Analysis of anisotropic behavior in 3D concrete printing for mechanical property evaluation

Abstract

The rapid expansion of automated construction methods is pivotal in meeting the burgeoning demand for housing. However, ensuring these methods comply with design codes and regulatory standards requires a deep understanding of the material design process. In addition, the use of lightweight concrete is essential in 3D Concrete Printing (3DCP) to reduce the significant weight of printed structures while understanding the strength and behavior of these materials. There are concerns about the layer-by-layer deposition of concrete during printing, as weaker bonding between layers may undermine structural integrity. This study explores the anisotropic behavior of concrete and its impact on mechanical properties. Samples extracted from printed blocks were tested in various orientations, including comparisons with LWC containing Expanded Polystyrene (EPS). The mixtures were selected to evaluate the impact of lightweight aggregates on anisotropic behavior and compare them to normal-weight concrete. The results demonstrate that the timing between layer depositions significantly influences strength.

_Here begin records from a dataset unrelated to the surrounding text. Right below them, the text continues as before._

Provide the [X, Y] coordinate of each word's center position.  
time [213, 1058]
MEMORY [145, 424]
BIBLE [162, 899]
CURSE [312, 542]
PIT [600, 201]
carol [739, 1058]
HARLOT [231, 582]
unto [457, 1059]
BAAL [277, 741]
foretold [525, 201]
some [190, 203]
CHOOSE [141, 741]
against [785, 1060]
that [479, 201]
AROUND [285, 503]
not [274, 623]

Notably, cracks observed between filaments indicate weaker interlayer bonding, a condition exacerbated by delays between printing each layer, which notably affects flexural and shear strengths. These findings highlight that such delays increase the anisotropic coefficient, underscoring the importance of meticulous attention during the design process. A micro-model was utilized to analyze the 3DCP in detail, employing the Concrete Damage Plasticity (CDP) and interaction-separation law in Abaqus. The numerical analysis exhibited a strong correlation with experimental tests.